Hacer arquitectura ha venido significando
apropiación, presencia y suficiencia. Y desde una indiscutida libertad ha
supuesto fundar sin límites para significarse. Adoptando métodos constructivos en
los que se ha procedido a extraer, producir, usar y, finalmente, desperdiciar. La
obsolescencia ha sido habitualmente inadvertida o, al menos, codiciosamente no
apreciada.
Históricamente
nos
hemos valido de mecanismos de transcendencia que han supuesto un paulatino consumo
de todo aquello que nos rodeaba. Con un inaudito e incontrolado sentido de la propiedad
y la disponibilidad. Por alguna razón hemos mantenido la falacia de que el
planeta entero es nuestro, que nos pertenece globalmente de manera indiscriminada.
Pero una nueva era tiene que comenzar; nuestra propia extinción por agotamiento
no sólo es posible, sino que resulta cada vez más probable. Las prácticas que
habían sido válidas y generalizadas, ahora empiezan a ser poco menos que impertinentes.
Se impone otro planteamiento. Menos desprendido. Más consecuente.

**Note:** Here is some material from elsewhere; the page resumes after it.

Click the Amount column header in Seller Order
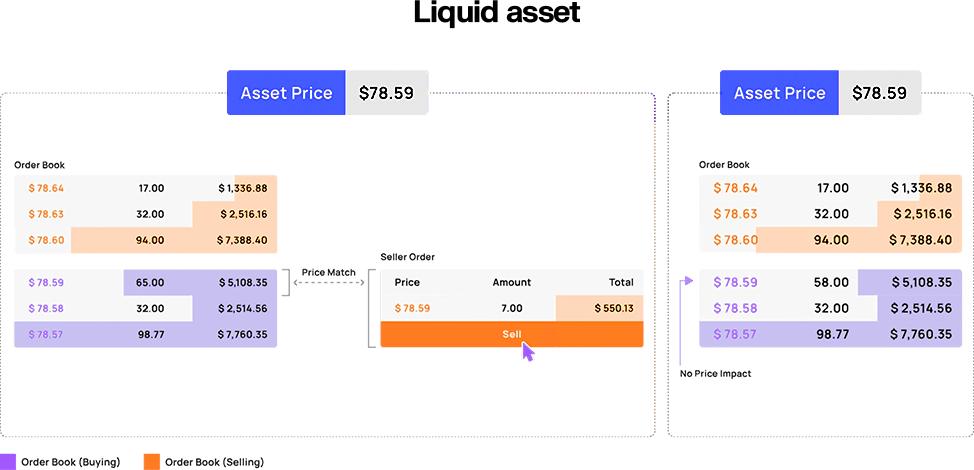click(x=511, y=282)
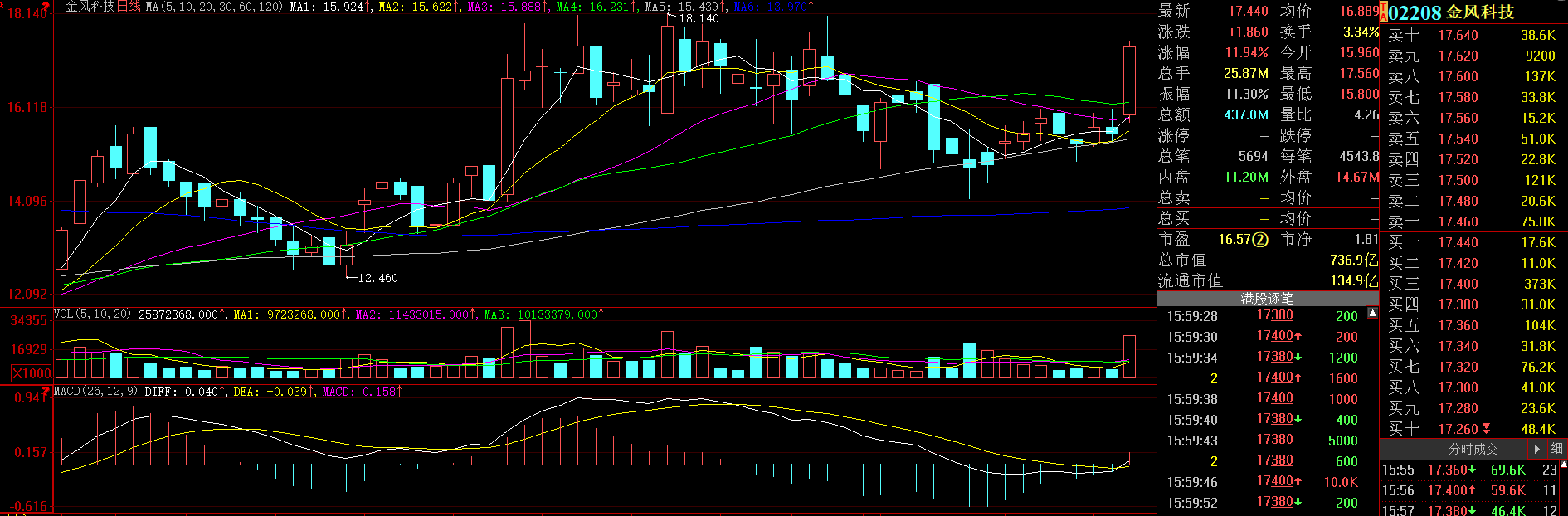Click the 细 detail button in 分时成交 header
This screenshot has width=1568, height=516.
click(x=1556, y=449)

Nuestro medio vital es finito,
tanto material como temporalmente, y la conciencia de la limitación de los
recursos y los ciclos que lo constituyen está llevando a reformular las
condiciones en las que la arquitectura puede y debe llegar a ser. La
arquitectura no puede suponer ya la creación de futuras ruinas, de residuos
pre-habitados.
Tenemos la obligación de
entender que los modos lineales de actuación deben dar paso a métodos circulares
de adaptación, que los procesos limitados de principio-fin han de sustituirse
por sistemáticas ilimitadas de inicio-reinicio. Sabemos que vivimos en una escasez
creciente, exponencial, y las dinámicas han de garantizar una responsable
sostenibilidad. Una constante regeneración.
Hacer que un arquitectura
nazca de otra ya existente de manera cíclica, que la materia y el pensamiento
se sucedan a sí mismos, que se puedan de alguna manera perpetuar, no es sólo
conveniente, empieza a ser urgente.
Pero el reto resulta complejo,
las muchas inercias del pasado dificultan la implantación de mecanismos capaces
de ser veraces y efectivos. Al igual que el medio ambiente natural, el medio
habitable artificial habrá de conseguir altas cotas de reproducibilidad. La
preservación de nuestro entorno será una cuestión de equilibrio entre lo que podemos
hacer y lo que nos permitirnos destruir. La edificación de artefactos
arquitectónicos habrá de contemplar los efectos tanto de la construcción como
de la demolición, del montaje como del desmontaje, de la utilización como de la
reutilización. Todo uso de materia tendrá que ser susceptible de posibilitar el
mínimo residuo y, como consecuencia, una progresiva descontaminación. Y ello no
se puede realizar sin un cambio generalizado de mentalidad, sin una nueva
puesta en escena.
Más allá de reconocer las condiciones
imperantes a considerar lo que entendemos por Arquitectura, con mayúscula, va a
seguir siendo necesaria. Su utopía pragmática, tan propositiva como capaz, habrá de desarrollarse, facta non verba,
en la satisfacción creciente del más difícil todavía.